ZRX1, the first EGFR inhibitor-capecitabine based combi-molecule, requires carboxylesterase-mediated hydrolysis for optimal activity.

Capecitabine, an orally available prodrug of 5-FU, requires activation by carboxylesterase (CES) enzymes present in the liver to generate 5'-deoxy-5-flurocytidine ribose (5'-DFCR). The deamination of the latter by cytidine deaminase gives 5'-deoxy-5-fluorouridine ribose (5'-DFUR). Finally, the conversion of 5'-DFUR to the cytotoxic drug 5-FU, occurs primarily in the tumour and is catalyzed by thymidine phosphorylase (TP). Accordingly, it was surmised that events associated with an increase of TP levels should enhance the potency of capecitabine and its metabolites. EGFR inhibition was found to be one such event. The observed synergy between gefitinib and 5'-DFUR has inspired the design of single molecules capable of acting as prodrugs of both an EGFR inhibitor and 5-FU. Here, we report on the synthesis and characterization of one such molecule, ZRX1, that consists of an acetylated 5'-DFCR moiety linked to a quinazoline inhibitor of EGFR through an alkyl dicarbamate spacer that requires CES activation to generate the two active metabolites.

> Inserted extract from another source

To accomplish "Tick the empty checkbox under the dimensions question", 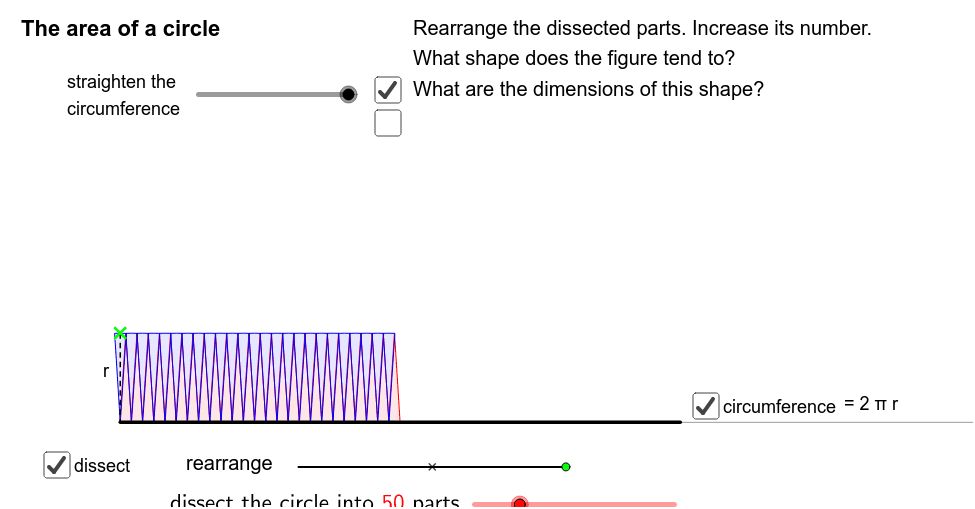I will [x=388, y=123].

Our results showed that ZRX1 was ineffective as an intact molecule. However, when CES was present, ZRX1 induced an increase in EGFR inhibition, TP expression, DNA damage and apoptosis. ZRX1 was, at least, 3-fold more potent than capecitabine and 5'-DFUR and recapitulated the effects of the combination treatments. LC-MS analysis showed that in the presence of CES, ZRX1 is metabolized into a mixture of bioactive quinazoline derivatives and 5'-DFCR derived metabolites. Our results in toto, suggest that capecitabine-based EGFR targeting combi-molecules of the same type than ZRX1, have the potential to induce stronger growth inhibitory potency than capecitabine, 5'-DFUR or single EGFR inhibitors and equivalent potency when compared with combinations of EGFR inhibitors + 5'-DFUR.